I have been asked to find the extremums for the functional$$\int \limits _0^1(x')^2+t^2\,dt$$subjected to$$\int \limits _0^1x^2\,dt=2,\quad x(0)=0,\quad x(1)=0,$$with $x=x(t)$ and $x'=x'(t)$.
Here,$$L(t,x,x')=(x')^2+t^2,$$$$L_\mu (t,x,x')=x^2.$$The Euler-Lagreange Equation to solve this is$$\frac{d}{dt}\left (\frac{\partial L}{\partial x'_i}\right )-\frac{\partial L}{\partial x_i}-\sum \limits _{\mu =1}^p\left (\lambda _\mu \left [\frac{d}{dt}\left (\frac{\partial L_\mu}{\partial x'_i}\right )-\frac{\partial L_\mu}{\partial x_i}\right ]-\frac{\partial L_\mu}{\partial x'_i}\frac{d\lambda_\mu}{dt}\right )=0,$$where $\lambda$ is the Lagrange Multiplier.
This gave me the equation$$\frac{d}{dt}(2x')-0-\lambda \left [\frac{d}{dt}(0)-2x\right ]-0=0$$$$2x''+2\lambda x=0,$$which is$$x''+\lambda x=0.$$Solving for $x_c$ gives me$$x_c(t)=e^{\sqrt{\lambda}t}=c_1\cos \left (\sqrt{\lambda}t\right )+c_2\sin \left (\sqrt{\lambda}t\right ),$$and when solving for $x_p$ I found$$x_p(t)=A\sin (t)+B\cos (t).$$This gives me $x'_p$ and $x''_p$:$$x'_p(t)=-A\cos (t)+B\sin (t),$$$$x''_p(t)=-A\sin (t)-B\sin (t).$$Plugging in gives me$$-A\sin (t)-B\sin (t)+\lambda (A\sin (t)+B\sin (t))=0$$$$(\lambda A-A)\sin (t)+(\lambda B-B)\cos (t)=0,$$this means that $\lambda A-A=0$ and $\lambda B-B=0$.$$A(\lambda -1)=0,\quad B(\lambda -1)=0.$$Both give me $\lambda =1$.

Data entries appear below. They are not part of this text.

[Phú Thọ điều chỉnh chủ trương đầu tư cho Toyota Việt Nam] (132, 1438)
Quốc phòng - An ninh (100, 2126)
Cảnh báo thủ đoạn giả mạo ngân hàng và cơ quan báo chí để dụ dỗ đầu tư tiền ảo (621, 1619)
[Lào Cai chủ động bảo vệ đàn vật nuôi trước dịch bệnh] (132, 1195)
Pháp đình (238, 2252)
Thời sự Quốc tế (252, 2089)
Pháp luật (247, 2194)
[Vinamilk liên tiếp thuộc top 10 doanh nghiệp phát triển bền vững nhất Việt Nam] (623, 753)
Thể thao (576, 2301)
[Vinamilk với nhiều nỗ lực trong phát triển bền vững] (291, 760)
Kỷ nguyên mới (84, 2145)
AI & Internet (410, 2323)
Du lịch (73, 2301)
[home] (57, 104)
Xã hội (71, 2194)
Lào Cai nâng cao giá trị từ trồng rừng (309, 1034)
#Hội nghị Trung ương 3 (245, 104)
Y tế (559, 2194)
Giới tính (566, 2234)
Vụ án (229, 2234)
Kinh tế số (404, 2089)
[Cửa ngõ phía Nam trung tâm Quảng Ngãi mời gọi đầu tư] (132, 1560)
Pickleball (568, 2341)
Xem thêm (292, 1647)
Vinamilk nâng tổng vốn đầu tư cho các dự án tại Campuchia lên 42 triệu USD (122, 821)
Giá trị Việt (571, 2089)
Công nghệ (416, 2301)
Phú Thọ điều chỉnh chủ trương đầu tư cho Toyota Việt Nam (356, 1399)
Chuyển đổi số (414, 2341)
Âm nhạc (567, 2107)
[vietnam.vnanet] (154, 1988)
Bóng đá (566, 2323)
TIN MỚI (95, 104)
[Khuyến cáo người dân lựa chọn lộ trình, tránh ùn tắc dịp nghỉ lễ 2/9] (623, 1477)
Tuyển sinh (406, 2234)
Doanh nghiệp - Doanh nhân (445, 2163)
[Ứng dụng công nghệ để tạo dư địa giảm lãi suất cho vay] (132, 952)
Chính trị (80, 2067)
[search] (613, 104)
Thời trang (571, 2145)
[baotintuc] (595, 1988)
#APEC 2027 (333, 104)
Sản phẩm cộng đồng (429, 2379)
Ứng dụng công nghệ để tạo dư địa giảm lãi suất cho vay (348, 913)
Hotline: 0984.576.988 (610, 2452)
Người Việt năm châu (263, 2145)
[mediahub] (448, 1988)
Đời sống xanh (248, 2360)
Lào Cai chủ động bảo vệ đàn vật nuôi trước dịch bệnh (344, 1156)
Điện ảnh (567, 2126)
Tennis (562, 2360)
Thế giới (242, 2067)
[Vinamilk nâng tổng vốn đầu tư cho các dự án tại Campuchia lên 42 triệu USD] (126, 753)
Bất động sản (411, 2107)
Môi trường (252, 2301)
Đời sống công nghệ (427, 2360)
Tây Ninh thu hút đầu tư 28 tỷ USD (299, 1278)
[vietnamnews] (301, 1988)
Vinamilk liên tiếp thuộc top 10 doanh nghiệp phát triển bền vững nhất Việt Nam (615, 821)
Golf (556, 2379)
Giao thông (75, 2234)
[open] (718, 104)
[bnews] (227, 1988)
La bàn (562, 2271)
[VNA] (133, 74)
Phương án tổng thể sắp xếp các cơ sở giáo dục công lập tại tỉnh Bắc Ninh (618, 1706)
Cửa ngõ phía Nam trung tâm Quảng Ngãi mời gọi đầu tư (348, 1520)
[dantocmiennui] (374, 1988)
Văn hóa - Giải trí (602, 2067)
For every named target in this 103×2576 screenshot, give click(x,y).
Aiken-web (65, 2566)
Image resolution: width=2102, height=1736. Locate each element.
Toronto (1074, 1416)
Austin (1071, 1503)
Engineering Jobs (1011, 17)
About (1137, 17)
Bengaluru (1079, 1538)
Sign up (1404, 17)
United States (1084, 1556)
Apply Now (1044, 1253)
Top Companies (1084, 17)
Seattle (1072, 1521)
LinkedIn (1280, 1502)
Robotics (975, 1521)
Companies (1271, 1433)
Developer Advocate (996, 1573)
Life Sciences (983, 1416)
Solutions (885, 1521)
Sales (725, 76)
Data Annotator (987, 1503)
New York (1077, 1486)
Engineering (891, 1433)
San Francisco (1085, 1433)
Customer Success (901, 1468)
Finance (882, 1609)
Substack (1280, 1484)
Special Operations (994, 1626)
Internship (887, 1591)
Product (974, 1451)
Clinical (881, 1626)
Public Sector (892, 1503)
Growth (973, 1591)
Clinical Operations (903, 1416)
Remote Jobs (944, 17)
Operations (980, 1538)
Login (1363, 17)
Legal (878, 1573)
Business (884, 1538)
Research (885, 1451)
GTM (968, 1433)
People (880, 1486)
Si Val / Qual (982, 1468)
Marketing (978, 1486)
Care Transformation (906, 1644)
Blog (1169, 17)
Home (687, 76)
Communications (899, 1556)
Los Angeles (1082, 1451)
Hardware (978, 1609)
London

As well as $x_p(t)=0$, which leaves me with $x(t)=x_c(t)=c_1\cos (t)+c_2\sin (t)$.
Plugging in the initial values should remove the constants $c_1$ and $c_2$$$x(0)=0$$$$c_1\cos (0)+c_2\sin (0)=0$$$$c_1=0,$$leaving me with $x(t)=c_2\cos (t)$, but when using the second initial value, I end up with$$x(1)=0$$$$c_2\sin (1)=0,$$which gives me that $c_2=0$.
This means that $x(t)=0$.
What am I doing wrong here?
TL;DR: Yes, the zero solution that OP found is not correct. It violates the constraint for starters.
Well, let's roll up our sleeves and start from the beginning. The action functional reads $$S[x] ~=~\int_0^1 \! dt~\dot{x}^2 + \lambda \left(2 -\int_0^1 \! dt~x^2 \right),\tag{A}$$ where $\lambda$ is a Lagrange multiplier. The Euler-Lagrange (EL) equation becomes $$ \ddot{x}+\lambda x~=~0. \tag{B}$$ Keeping the Dirichlet boundary conditions in mind, the stationary solutions are of the form $$x_n(t)~=~A\sin(\pi n t), \qquad \lambda~=~(\pi n)^2, \qquad n~\in~\mathbb{N}_0.\tag{C}$$ The stationary solution with $n=0$ does not satisfy the constraint. The constraint becomes for $n>0$ $$2~=~\int_0^1 \! dt~x_n^2~=~\frac{A^2}{2} \qquad\Rightarrow\qquad A~=~\pm 2 .\tag{D}$$ So the stationary values become $$S[x_n] ~=~\int_0^1 \! dt~\dot{x}_n^2 ~=~ 2(\pi n)^2 , \qquad n~\in~\mathbb{N}.\tag{E}$$ The minimum corresponds to the stationary solutions with $n=1$ (with either sign on $A$).